─── READING PASSAGE
Integer property bound to the width of the edit box in character unit.

Examples

Creates an HxIvScene and sets its port text to be 12 characters wide:

>>> ivscene = hx_project.create('HxIvScene')
>>> portText = ivscene.ports.text
>>> portText.column_qty = 12

Now we can print the width of the edit box:

>>> print portText.column_qty
12

editable¶

Boolean property bound to the fact the edit text is editable or not.

Examples

Creates an HxIvScene and sets its port text to be uneditable:

>>> ivscene = hx_project.create('HxIvScene')
>>> portText = ivscene.ports.text
>>> portText.editable = False

Now we can print the editability-status of the port:

>>> print portText.editable
False

row_qty¶

Integer property bound to the height of the edit box in character unit.

Examples

Creates an HxIvScene and sets its port text to have a height of 12 characters:

>>> ivscene = hx_project.create('HxIvScene')
>>> portText = ivscene.ports.text
>>> portText.row_qty = 12

Now we can print the height of the edit box:

>>> print portText.row_qty
12

selection¶: Read-only string property bound to the text being selected by the user in the text edit widget.

text¶

String property bound to the text present in the text edit widget.

Examples

Creates an HxIvScene and sets its port text to contain the value “some example string”:

>>> ivscene = hx_project.create('HxIvScene')
>>> portText = ivscene.ports.text
>>> portText.text = "some example string"

Now we can print the content of the port:

>>> print portText.text
some example string

class hx.core.HxPortToggleList¶

Bases: _hx_core.__init__.HxPort

This port handles a variable amount of toggles (check-box) that could be modified by the Toggle mutable sequence member toggles.

Attributes

`is_new`	Boolean property bound to the fact the port has been touched since last fire.
`label`	String property bound to the label shown for this port in the GUI.
`name`	String property bound to the port name (how it is accessed in Tcl).
`pinned`	Boolean property bound to the fact the port is pinned.
`position`	Integer property bound to the position of this port in the port list of its HxBase owner.
`toggles`	Mutable sequence of Toggle interface.
`tooltip`	String property bound to the tooltip shown in the GUI.
`visible`	Boolean property indicating if port is shown or hidden.

Methods

`Toggle`	This interface allows to modify a toggle list (check-box) in particular of the port through its properties.
`get_owner`()	This function returns the object that owns the port.
`link`(another_port)	Method that mades an interconnection with another_port.
`unlink`(another_port)	Method that removes the interconnection on this port.

class Toggle¶

Bases: object

This interface allows to modify a toggle list (check-box) in particular of the port through its properties.
──────
─── GIVEN ENTRIES
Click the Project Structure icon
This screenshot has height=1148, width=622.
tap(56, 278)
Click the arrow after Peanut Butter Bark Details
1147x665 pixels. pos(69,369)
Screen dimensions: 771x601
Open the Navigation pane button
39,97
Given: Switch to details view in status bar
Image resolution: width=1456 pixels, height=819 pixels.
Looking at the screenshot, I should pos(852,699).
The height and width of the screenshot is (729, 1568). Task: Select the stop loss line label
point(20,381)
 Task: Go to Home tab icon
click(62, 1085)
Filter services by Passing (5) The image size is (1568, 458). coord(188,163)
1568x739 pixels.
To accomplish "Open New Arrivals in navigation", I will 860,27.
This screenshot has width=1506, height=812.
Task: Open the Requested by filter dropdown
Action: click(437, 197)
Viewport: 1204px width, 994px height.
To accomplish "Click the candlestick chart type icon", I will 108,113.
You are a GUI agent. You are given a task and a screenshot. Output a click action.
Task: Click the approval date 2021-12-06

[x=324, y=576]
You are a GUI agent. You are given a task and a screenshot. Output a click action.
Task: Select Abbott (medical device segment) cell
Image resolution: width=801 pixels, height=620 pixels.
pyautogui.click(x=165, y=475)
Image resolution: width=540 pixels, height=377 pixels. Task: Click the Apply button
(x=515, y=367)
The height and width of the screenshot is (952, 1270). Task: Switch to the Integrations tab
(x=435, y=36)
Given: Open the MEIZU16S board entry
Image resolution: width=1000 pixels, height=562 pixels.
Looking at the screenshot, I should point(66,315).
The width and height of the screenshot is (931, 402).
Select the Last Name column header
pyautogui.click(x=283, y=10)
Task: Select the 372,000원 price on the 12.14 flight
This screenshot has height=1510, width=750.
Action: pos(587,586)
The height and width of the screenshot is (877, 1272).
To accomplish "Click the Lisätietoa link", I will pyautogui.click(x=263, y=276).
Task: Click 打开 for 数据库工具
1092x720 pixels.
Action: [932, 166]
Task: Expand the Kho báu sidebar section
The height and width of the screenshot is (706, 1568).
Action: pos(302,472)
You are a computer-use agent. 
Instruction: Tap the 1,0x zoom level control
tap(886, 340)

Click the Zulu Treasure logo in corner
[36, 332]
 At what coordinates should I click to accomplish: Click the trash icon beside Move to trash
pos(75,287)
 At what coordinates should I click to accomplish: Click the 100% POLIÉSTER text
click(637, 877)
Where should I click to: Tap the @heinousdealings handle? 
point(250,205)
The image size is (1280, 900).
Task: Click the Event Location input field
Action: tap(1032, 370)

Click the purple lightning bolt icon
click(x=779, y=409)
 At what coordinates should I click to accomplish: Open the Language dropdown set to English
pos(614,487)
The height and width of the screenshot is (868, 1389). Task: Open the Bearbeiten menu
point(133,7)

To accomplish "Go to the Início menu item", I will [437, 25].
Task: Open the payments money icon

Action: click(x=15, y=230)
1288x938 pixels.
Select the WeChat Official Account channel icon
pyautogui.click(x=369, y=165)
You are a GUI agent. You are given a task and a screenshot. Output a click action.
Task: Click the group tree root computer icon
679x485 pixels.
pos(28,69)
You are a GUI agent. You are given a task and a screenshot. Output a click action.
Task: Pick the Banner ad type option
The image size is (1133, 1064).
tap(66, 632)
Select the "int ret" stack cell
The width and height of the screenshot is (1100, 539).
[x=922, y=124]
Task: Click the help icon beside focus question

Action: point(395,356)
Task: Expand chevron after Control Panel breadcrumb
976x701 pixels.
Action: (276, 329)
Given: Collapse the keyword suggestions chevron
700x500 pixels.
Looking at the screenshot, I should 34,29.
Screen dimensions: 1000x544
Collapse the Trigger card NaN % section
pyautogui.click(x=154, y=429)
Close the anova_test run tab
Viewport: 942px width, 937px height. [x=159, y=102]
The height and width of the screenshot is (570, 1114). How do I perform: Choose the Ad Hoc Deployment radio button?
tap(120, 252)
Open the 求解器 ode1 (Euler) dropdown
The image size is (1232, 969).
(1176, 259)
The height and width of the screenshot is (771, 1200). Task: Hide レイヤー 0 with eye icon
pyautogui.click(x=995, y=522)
──────
# ACTIONS TO TAKE
(a) Convert the stretch of the listing from the line containing "At what coordinates should I click to accomplish: Open" through the line containing "Action: click(x=15, y=230)" into a Markdown table with the columns Row and Line, leaving out blank lines.
(b) Carry on the hx.core port class documentation from its final line.
The documentation and the listing have nothing to do with each other.

# RESULTS IN ORDER
(a)
| Row | Line |
|---|---|
| 1 |  At what coordinates should I click to accomplish: Open the Language dropdown set to English |
| 2 | pos(614,487) |
| 3 | The height and width of the screenshot is (868, 1389). Task: Open the Bearbeiten menu |
| 4 | point(133,7) |
| 5 | To accomplish "Go to the Início menu item", I will [437, 25]. |
| 6 | Task: Open the payments money icon |
| 7 | Action: click(x=15, y=230) |

(b)
Attributes

`checked`	Enumerated property bound to the fact the check-box has a third state (half-checked or partially checked).
`enabled`	Boolean property bound to the fact the check-box is enabled (editable).
`is_tristate`	Boolean property bound to the fact the check-box has a third state (half-checked or
`label`	String property bound to the label displayed after the check-box.
`tooltip`	String property bound to the tooltip displayed when mouse is over the check-box.
`visible`	Boolean property bound to the fact the check-box is visible.

checked¶

Enumerated property bound to the fact the check-box has a third state (half-checked or partially checked). Take its value in HxPortToggleList.Toggle.CHECKED, HxPortToggleList.Toggle.UNCHECKED, HxPortToggleList.Toggle.PARTIALLY_CHECKED.

Notes

In order to set the checked property of a check-box to HxPortToggleList.Toggle.PARTIALLY_CHECKED, its is_tristate property must be set to True.

Examples

Creates an HxConvolution and retrieves its port options:

>>> conv = hx_project.create('HxConvolution')
>>> port_toggle_list = conv.ports.options

Modifies the first check-box to make it a tristate one:

>>> port_toggle_list.toggles[0].is_tristate = True

Sets the first check-box partially_checked:

>>> port_toggle_list.toggles[0].checked = HxPortToggleList.Toggle.PARTIALLY_CHECKED

enabled¶

Boolean property bound to the fact the check-box is enabled (editable).

Examples

Creates an HxConvolution and retrieves its port options:

>>> conv = hx_project.create('HxConvolution')
>>> port_toggle_list = conv.ports.options

Disables the first check-box:

>>> port_toggle_list.toggles[0].enabled = False

Prints the enabled status of the first check-box:

>>> print port_toggle_list.toggles[0].enabled
False

is_tristate¶

Boolean property bound to the fact the check-box has a third state (half-checked or partially checked)

Examples

Creates an HxConvolution and retrieves its port options:

>>> conv = hx_project.create('HxConvolution')
>>> port_toggle_list = conv.ports.options

Modifies the first check-box to make it a tristate one:

>>> port_toggle_list.toggles[0].is_tristate = True

Prints the tristate status of the first check-box:

>>> print port_toggle_list.toggles[0].is_tristate
True

label¶

String property bound to the label displayed after the check-box.

Examples

Creates an HxConvolution and retrieves its port options:

>>> conv = hx_project.create('HxConvolution')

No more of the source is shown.